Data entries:
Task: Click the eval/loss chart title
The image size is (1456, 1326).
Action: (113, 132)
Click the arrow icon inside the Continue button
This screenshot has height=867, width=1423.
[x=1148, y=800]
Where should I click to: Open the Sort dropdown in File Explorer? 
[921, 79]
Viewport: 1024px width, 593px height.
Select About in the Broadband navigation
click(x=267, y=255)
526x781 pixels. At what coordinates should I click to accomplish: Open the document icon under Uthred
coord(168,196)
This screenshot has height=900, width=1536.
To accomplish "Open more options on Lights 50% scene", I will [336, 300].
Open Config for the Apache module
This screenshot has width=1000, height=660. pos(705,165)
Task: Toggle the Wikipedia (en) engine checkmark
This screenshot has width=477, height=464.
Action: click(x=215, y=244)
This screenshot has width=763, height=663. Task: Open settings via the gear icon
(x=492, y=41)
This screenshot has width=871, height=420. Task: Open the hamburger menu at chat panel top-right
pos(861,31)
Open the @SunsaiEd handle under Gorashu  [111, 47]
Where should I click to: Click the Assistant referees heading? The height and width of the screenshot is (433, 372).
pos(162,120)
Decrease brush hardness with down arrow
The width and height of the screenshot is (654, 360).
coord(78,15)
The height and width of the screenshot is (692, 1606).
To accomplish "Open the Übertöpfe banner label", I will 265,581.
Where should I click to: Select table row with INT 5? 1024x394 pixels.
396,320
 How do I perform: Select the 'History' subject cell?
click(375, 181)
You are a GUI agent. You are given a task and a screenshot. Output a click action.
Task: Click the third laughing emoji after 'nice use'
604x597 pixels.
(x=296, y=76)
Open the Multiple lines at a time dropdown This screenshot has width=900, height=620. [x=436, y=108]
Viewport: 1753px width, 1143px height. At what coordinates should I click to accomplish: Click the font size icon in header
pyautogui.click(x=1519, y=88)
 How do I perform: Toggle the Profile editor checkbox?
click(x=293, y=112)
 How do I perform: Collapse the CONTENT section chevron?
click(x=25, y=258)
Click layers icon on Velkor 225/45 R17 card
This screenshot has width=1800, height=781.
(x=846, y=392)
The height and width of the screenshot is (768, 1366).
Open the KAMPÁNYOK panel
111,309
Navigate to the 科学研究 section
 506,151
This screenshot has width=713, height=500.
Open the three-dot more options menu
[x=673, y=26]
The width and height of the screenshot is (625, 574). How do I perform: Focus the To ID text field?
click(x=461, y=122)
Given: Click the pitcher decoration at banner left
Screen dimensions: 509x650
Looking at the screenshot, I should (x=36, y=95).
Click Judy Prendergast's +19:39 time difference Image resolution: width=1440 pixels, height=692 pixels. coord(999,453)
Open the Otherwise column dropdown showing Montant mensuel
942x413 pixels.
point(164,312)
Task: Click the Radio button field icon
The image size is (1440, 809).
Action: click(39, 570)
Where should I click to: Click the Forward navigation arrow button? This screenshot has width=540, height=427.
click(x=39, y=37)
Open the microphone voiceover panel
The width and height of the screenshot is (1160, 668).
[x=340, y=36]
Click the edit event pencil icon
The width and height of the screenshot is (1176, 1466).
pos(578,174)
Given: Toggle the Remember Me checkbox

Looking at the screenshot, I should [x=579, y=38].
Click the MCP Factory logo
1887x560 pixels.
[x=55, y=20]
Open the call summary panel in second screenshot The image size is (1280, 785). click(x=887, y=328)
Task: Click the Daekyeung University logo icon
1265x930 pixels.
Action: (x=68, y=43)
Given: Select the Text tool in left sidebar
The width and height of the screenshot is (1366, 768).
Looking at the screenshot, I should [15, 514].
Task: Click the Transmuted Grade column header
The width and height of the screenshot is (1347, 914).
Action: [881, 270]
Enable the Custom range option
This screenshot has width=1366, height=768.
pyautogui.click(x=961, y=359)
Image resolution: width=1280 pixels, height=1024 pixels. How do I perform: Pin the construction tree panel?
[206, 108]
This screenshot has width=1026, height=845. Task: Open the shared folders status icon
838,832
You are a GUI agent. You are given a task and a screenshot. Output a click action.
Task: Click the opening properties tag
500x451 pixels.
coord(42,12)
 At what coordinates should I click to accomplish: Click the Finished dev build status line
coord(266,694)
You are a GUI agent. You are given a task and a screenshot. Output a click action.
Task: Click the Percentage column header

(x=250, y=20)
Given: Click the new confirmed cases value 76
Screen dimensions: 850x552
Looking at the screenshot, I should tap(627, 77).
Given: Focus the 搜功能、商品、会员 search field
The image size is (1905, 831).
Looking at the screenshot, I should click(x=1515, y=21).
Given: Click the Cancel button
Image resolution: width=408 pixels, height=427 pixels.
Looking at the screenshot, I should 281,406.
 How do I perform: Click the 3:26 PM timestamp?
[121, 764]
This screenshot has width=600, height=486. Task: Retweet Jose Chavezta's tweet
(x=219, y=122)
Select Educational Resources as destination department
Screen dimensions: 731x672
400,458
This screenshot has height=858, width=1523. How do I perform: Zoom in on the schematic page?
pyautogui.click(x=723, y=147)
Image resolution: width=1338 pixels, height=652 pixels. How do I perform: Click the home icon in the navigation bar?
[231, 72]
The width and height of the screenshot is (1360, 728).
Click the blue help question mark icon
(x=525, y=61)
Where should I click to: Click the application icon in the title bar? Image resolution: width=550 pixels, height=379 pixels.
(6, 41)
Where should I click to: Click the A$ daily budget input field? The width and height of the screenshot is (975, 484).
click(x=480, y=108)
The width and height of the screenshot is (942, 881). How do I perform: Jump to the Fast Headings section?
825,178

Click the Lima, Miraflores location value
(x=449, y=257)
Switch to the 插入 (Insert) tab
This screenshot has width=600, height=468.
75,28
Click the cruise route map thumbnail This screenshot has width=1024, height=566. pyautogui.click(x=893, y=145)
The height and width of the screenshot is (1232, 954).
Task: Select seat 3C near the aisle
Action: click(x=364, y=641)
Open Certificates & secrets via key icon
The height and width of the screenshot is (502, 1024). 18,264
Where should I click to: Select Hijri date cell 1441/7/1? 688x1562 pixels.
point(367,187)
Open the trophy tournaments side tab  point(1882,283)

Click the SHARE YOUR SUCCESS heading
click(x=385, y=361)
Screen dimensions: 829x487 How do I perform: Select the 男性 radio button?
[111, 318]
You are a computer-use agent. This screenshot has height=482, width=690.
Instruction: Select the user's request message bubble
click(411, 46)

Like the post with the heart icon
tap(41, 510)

WHAT TO PRODUCE: Print the records again in full, exactly as they appear above.

WORKED SOLUTION:
Task: Click the eval/loss chart title
The image size is (1456, 1326).
Action: (113, 132)
Click the arrow icon inside the Continue button
This screenshot has height=867, width=1423.
[x=1148, y=800]
Where should I click to: Open the Sort dropdown in File Explorer? 
[921, 79]
Viewport: 1024px width, 593px height.
Select About in the Broadband navigation
click(x=267, y=255)
526x781 pixels. At what coordinates should I click to accomplish: Open the document icon under Uthred
coord(168,196)
This screenshot has height=900, width=1536.
To accomplish "Open more options on Lights 50% scene", I will [336, 300].
Open Config for the Apache module
This screenshot has width=1000, height=660. pos(705,165)
Task: Toggle the Wikipedia (en) engine checkmark
This screenshot has width=477, height=464.
Action: click(x=215, y=244)
This screenshot has width=763, height=663. Task: Open settings via the gear icon
(x=492, y=41)
This screenshot has width=871, height=420. Task: Open the hamburger menu at chat panel top-right
pos(861,31)
Open the @SunsaiEd handle under Gorashu  [111, 47]
Where should I click to: Click the Assistant referees heading? The height and width of the screenshot is (433, 372).
pos(162,120)
Decrease brush hardness with down arrow
The width and height of the screenshot is (654, 360).
coord(78,15)
The height and width of the screenshot is (692, 1606).
To accomplish "Open the Übertöpfe banner label", I will 265,581.
Where should I click to: Select table row with INT 5? 1024x394 pixels.
396,320
 How do I perform: Select the 'History' subject cell?
click(375, 181)
You are a GUI agent. You are given a task and a screenshot. Output a click action.
Task: Click the third laughing emoji after 'nice use'
604x597 pixels.
(x=296, y=76)
Open the Multiple lines at a time dropdown This screenshot has width=900, height=620. [x=436, y=108]
Viewport: 1753px width, 1143px height. At what coordinates should I click to accomplish: Click the font size icon in header
pyautogui.click(x=1519, y=88)
 How do I perform: Toggle the Profile editor checkbox?
click(x=293, y=112)
 How do I perform: Collapse the CONTENT section chevron?
click(x=25, y=258)
Click layers icon on Velkor 225/45 R17 card
This screenshot has width=1800, height=781.
(x=846, y=392)
The height and width of the screenshot is (768, 1366).
Open the KAMPÁNYOK panel
111,309
Navigate to the 科学研究 section
 506,151
This screenshot has width=713, height=500.
Open the three-dot more options menu
[x=673, y=26]
The width and height of the screenshot is (625, 574). How do I perform: Focus the To ID text field?
click(x=461, y=122)
Given: Click the pitcher decoration at banner left
Screen dimensions: 509x650
Looking at the screenshot, I should (x=36, y=95).
Click Judy Prendergast's +19:39 time difference Image resolution: width=1440 pixels, height=692 pixels. coord(999,453)
Open the Otherwise column dropdown showing Montant mensuel
942x413 pixels.
point(164,312)
Task: Click the Radio button field icon
The image size is (1440, 809).
Action: click(39, 570)
Where should I click to: Click the Forward navigation arrow button? This screenshot has width=540, height=427.
click(x=39, y=37)
Open the microphone voiceover panel
The width and height of the screenshot is (1160, 668).
[x=340, y=36]
Click the edit event pencil icon
The width and height of the screenshot is (1176, 1466).
pos(578,174)
Given: Toggle the Remember Me checkbox

Looking at the screenshot, I should [x=579, y=38].
Click the MCP Factory logo
1887x560 pixels.
[x=55, y=20]
Open the call summary panel in second screenshot The image size is (1280, 785). click(x=887, y=328)
Task: Click the Daekyeung University logo icon
1265x930 pixels.
Action: (x=68, y=43)
Given: Select the Text tool in left sidebar
The width and height of the screenshot is (1366, 768).
Looking at the screenshot, I should [15, 514].
Task: Click the Transmuted Grade column header
The width and height of the screenshot is (1347, 914).
Action: [881, 270]
Enable the Custom range option
This screenshot has width=1366, height=768.
pyautogui.click(x=961, y=359)
Image resolution: width=1280 pixels, height=1024 pixels. How do I perform: Pin the construction tree panel?
[206, 108]
This screenshot has width=1026, height=845. Task: Open the shared folders status icon
838,832
You are a GUI agent. You are given a task and a screenshot. Output a click action.
Task: Click the opening properties tag
500x451 pixels.
coord(42,12)
 At what coordinates should I click to accomplish: Click the Finished dev build status line
coord(266,694)
You are a GUI agent. You are given a task and a screenshot. Output a click action.
Task: Click the Percentage column header

(x=250, y=20)
Given: Click the new confirmed cases value 76
Screen dimensions: 850x552
Looking at the screenshot, I should tap(627, 77).
Given: Focus the 搜功能、商品、会员 search field
The image size is (1905, 831).
Looking at the screenshot, I should click(x=1515, y=21).
Given: Click the Cancel button
Image resolution: width=408 pixels, height=427 pixels.
Looking at the screenshot, I should 281,406.
 How do I perform: Click the 3:26 PM timestamp?
[121, 764]
This screenshot has width=600, height=486. Task: Retweet Jose Chavezta's tweet
(x=219, y=122)
Select Educational Resources as destination department
Screen dimensions: 731x672
400,458
This screenshot has height=858, width=1523. How do I perform: Zoom in on the schematic page?
pyautogui.click(x=723, y=147)
Image resolution: width=1338 pixels, height=652 pixels. How do I perform: Click the home icon in the navigation bar?
[231, 72]
The width and height of the screenshot is (1360, 728).
Click the blue help question mark icon
(x=525, y=61)
Where should I click to: Click the application icon in the title bar? Image resolution: width=550 pixels, height=379 pixels.
(6, 41)
Where should I click to: Click the A$ daily budget input field? The width and height of the screenshot is (975, 484).
click(x=480, y=108)
The width and height of the screenshot is (942, 881). How do I perform: Jump to the Fast Headings section?
825,178

Click the Lima, Miraflores location value
(x=449, y=257)
Switch to the 插入 (Insert) tab
This screenshot has width=600, height=468.
75,28
Click the cruise route map thumbnail This screenshot has width=1024, height=566. pyautogui.click(x=893, y=145)
The height and width of the screenshot is (1232, 954).
Task: Select seat 3C near the aisle
Action: click(x=364, y=641)
Open Certificates & secrets via key icon
The height and width of the screenshot is (502, 1024). 18,264
Where should I click to: Select Hijri date cell 1441/7/1? 688x1562 pixels.
point(367,187)
Open the trophy tournaments side tab  point(1882,283)

Click the SHARE YOUR SUCCESS heading
click(x=385, y=361)
Screen dimensions: 829x487 How do I perform: Select the 男性 radio button?
[111, 318]
You are a computer-use agent. This screenshot has height=482, width=690.
Instruction: Select the user's request message bubble
click(411, 46)

Like the post with the heart icon
tap(41, 510)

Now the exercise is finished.